# Probleme mit Wlan Sticks am PC



## javaShawn (6. Mai 2018)

Hallo, ich habe seit mehreren Tagen ein Problem an einem meiner PC's. 
Wenn ich an diesem Pc einen Wlan-Stick anschließe,  ist das Internet am Anfang 2MB/s schnell im 5Ghz Netzwerk(sollte eig bei 60MB/s liegen) und nimmt dann rapide ab.  Manchmal fällt der stick dann ganz aus.
Die Sticks werden zwar relativ heiß, aber das ist auch an den anderen PC's der Fall. (Spannung zu hoch?)
Vielleicht kann jemand von euch eine ähnliche Erfahrung mit mir teilen  ?

Das habe ich bereits getan:
- Verschiedene WlanSticks ausprobiert (3)
- WlanSticks an anderen Pc's am gleichen Standort(Reichweite) benutzt -> funktionieren dann einwandfrei mit 60MB/s
- Netzwerk 2,4Ghz und 5Ghz gewechselt
- Windows Updates alle erfolgreich geladen
- Betriebssystem gewechselt
- Usb-Ports gewechselt
- Bios zurückgesetzt 
- Windows Netzwerk Fehleranalyse *lach*
- Keine Limitierungen am Rounter
Eine Wlan-Steckkarte ist leider keine Option.

Danke fürs lesen


----------



## fotoman (6. Mai 2018)

Was bedeutet denn "Wenn ich an diesem Pc einen Wlan-Stick anschließe" genau: Stick einfach direkt an einen USB-Port hinten am PC gesteckt oder per USB2-Verlängerung/USB-Hub optimal augerichtet?

Nachdem der selbe Stick am ansatzweise gleichen Standort an einem anderen PC/Laptop wohl problemlos funktioniert, befürchte ich eher ersteres.

 Also würde ich als erstes das tun, was hier bei solchen Problemen immer wieder genannt wird:
Stick per USB-Verlängrung/USB-Hub anschließen und mittels WLan-Scanner Programm/App (z.B. InSSIDer in der alten Version, Acrylic WiFi Home oder eine der teils kostenlosen Win 10 Apps) optimal ausrichten.
Wenn das nicht hilft prüfen, welcher Kanal genutzt wrid und exakt den einstellen, den der andere PC am selben Standort (nicht nur selbe Entfernung)  funktioniert hat.

Dass nur die selbe Entfernung nichts aussagt, wenn es nicht der selbe Raum und daort nahezu die selbe Stelle ist, ist wohl jedem klar, der so alt ist, dass er jemals UKW-Radio gehört hat.

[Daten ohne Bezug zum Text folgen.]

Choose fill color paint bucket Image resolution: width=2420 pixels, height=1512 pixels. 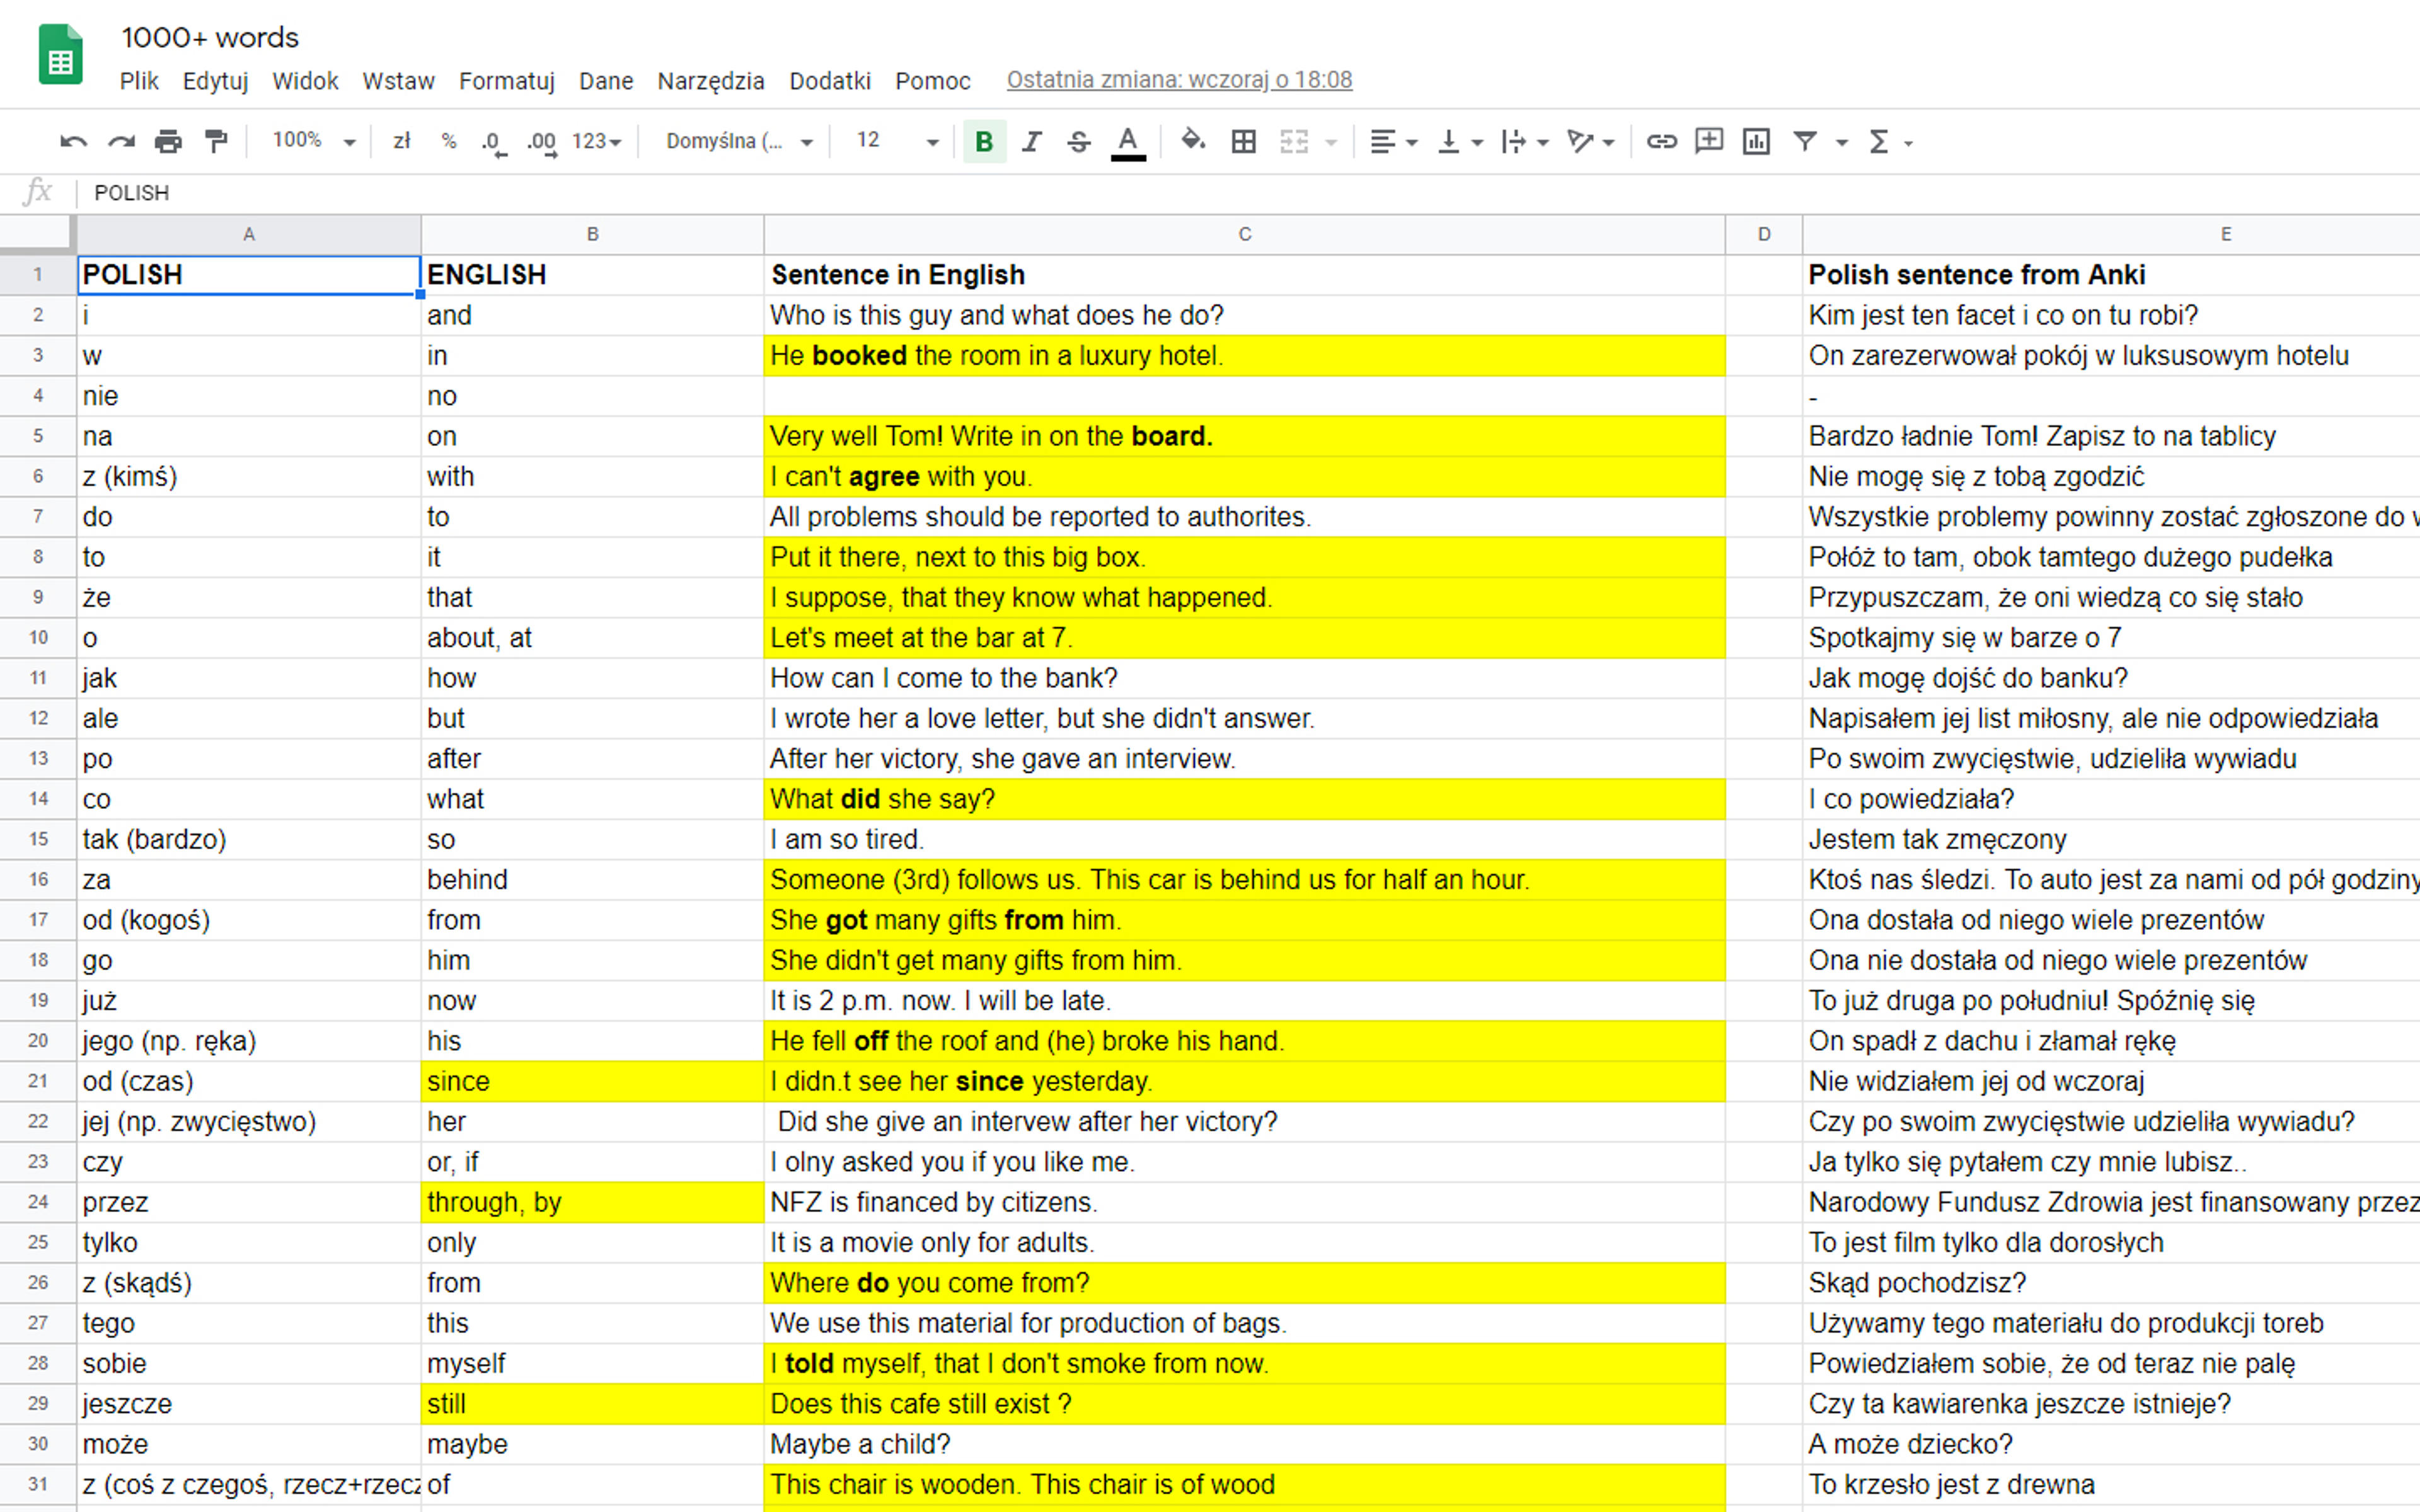1192,142
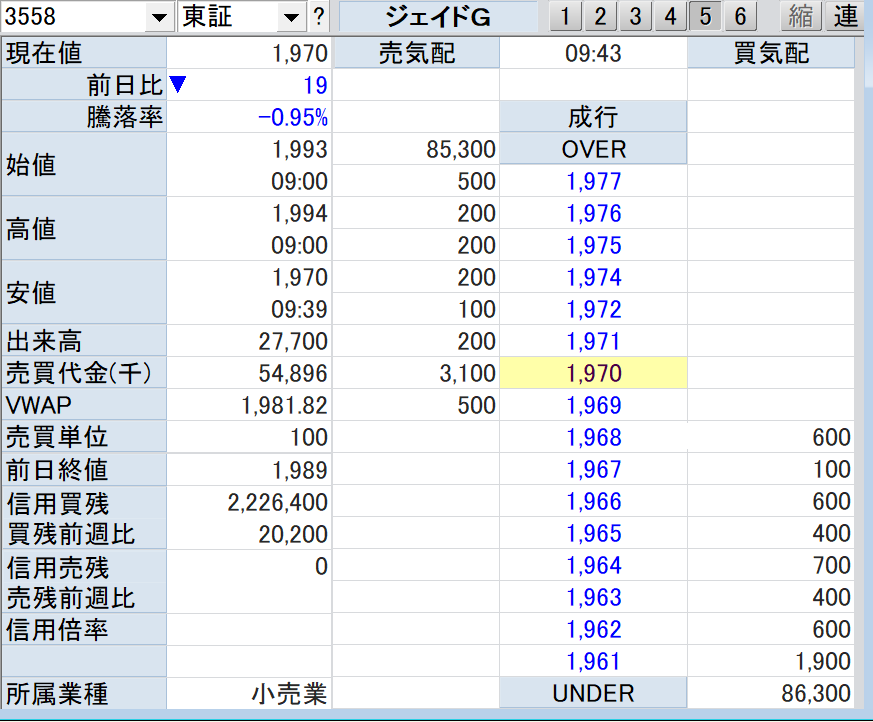The image size is (873, 722).
Task: Open the stock code 3558 dropdown
Action: 158,17
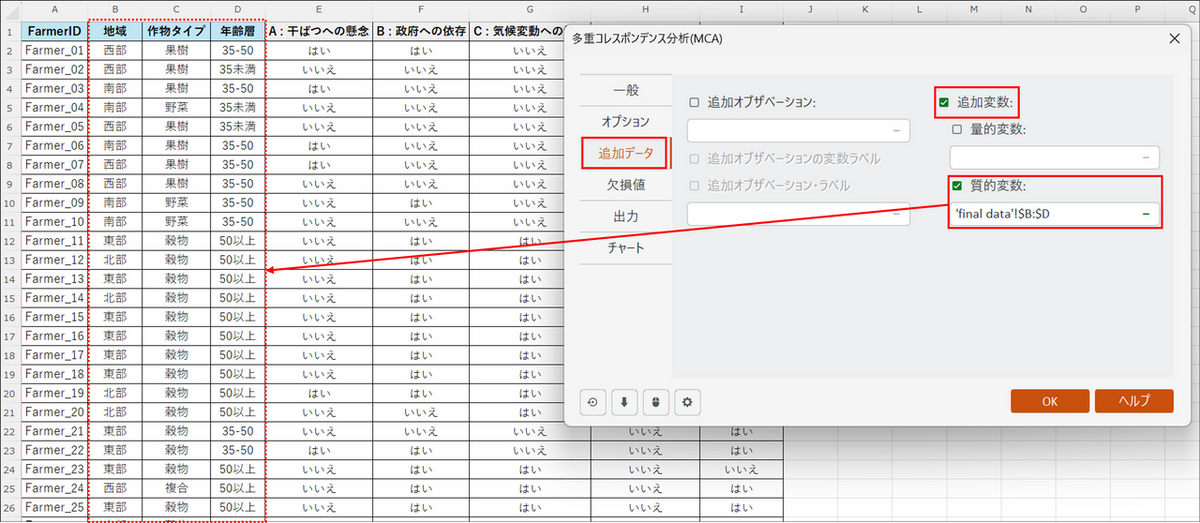Viewport: 1200px width, 523px height.
Task: Click the reset icon in dialog footer
Action: tap(592, 403)
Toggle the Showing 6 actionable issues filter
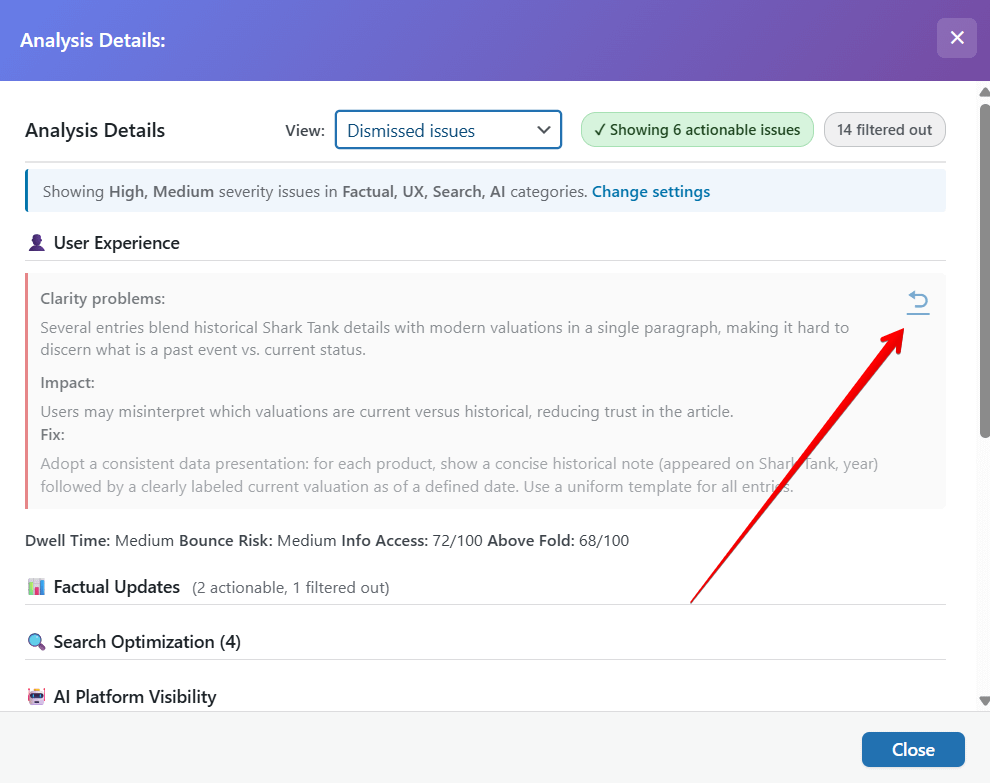990x783 pixels. (697, 129)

Am Ende kann man noch die Treiber-Einstellungen und Energieoptionen der beiden Rechner vergleichen. U.U. lief der eine ja auf Höchstleistung und/oder hat den Stick in einem stärkeren Sendemodus betrieben.

Ach ja, ich kenne das Problem und bin schon vor Jahren in Hotels mit solchen Scanner-Apps und Laptop durchs Hotelzimmer gegangen um genau den einen Standort zu suchen, an dem mein Laptop in exakt einer Ausrichtung ansatzweise brauchbaren Empfang hattte. Laptop um 90° gedreht oder 1m daneben am Tisch war der Empfang weg.


----------



## javaShawn (6. Mai 2018)

fotoman schrieb:


> Dass nur die selbe Entfernung nichts aussagt, wenn es nicht der selbe Raum und daort nahezu die selbe Stelle ist, ist wohl jedem klar, der so alt ist, dass er jemals UKW-Radio gehört hat.



Ich dachte ich hätte bereits klar gestellt das es sich hier nicht um solch stupide Empfangsprobleme handelt. (Ausreichend getestet)
Hier geht es nicht um einen typischen Hotel-Hotspot, sondern um mein Wlan zuhause. Empfangs löcher sind dabei eher unwahrscheinlich  Auch mein Notebook hat selbstverständlich an GENAU der gleichen Stelle mit dem WlanStick perfekten Empfang. 



fotoman schrieb:


> Am Ende kann man noch die Treiber-Einstellungen und Energieoptionen der beiden Rechner vergleichen. U.U. lief der eine ja auf Höchstleistung und/oder hat den Stick in einem stärkeren Sendemodus betrieben.



Das gucke ich mir noch einmal genauer an Danke 

Aber ich vermute eher das etwas mit dem Mainboard nicht stimmt, da die Einrichtung der Sticks auf beiden Pc's identisch lief.
Ich habe bereits auf dem "Wlan-defekten"-Rechner von einer Festplatte aus einem anderen, "heilem" Rechner gebootet und das Selbe Problem gehabt. Am Betriebssystem sollte es also nicht liegen, und an Einstellungen auch nicht.


----------



## Matusalem (7. Mai 2018)

Alle elektronischen Geräte verursachen elektrische Felder. Diese können Funkgeräte wie WLAN stören. Im Normalfall und wenn gut designed, sollte dem nicht so sein.

Nichts desto trotz ist es vielleicht eine Idee, den WLAN Stick durch ein Verlängerungskabel etwas abgesetzt vom PC zu betreiben, um die Theorie zu testen, bzw. zu widerlegen.


----------



## javaShawn (7. Mai 2018)

Getan, nichts geändert.


----------



## John_Wick (15. Mai 2018)

Versuchs mal damit:

TP-Link Archer T4UH V1 Preisvergleich | Geizhals Deutschland


Bewertungen ignorieren: unter Windows 10 ist Plug+Play angesagt und funktioniert einwandfrei!


----------



## javaShawn (16. Mai 2018)

Wie gesagt, meine anderen sticks funktionieren an jedem pc ausser an Diesem, ein neuer stick wird da nichts nützen.


----------



## Matusalem (17. Mai 2018)

Hm, da fallen mir spontan noch die Treiber-WLAN-Konfigurationseinstellungen ein.

In dem Fenster der Eigenschaften des WLAN Adapters (wo die ganze Liste der Unterstützten Protokolle und Netzwerktreiber angezeigt wird) oben rechts auf "Konfigurieren" drücken.

Evtl. ist dort irgendeine Einstellung, wie z.B. die unterstützten WLAN Standards (z.B. IEEE802.11b), welche den WLAN Stick bremsen. Ich muss zugeben, sehr unwahrscheinlich, nachsehen kostet aber nichts, außer ein wenig Zeit.


----------



## Highser (3. März 2019)

Hat jemand mittlerweile eine Lösung gefunden??


----------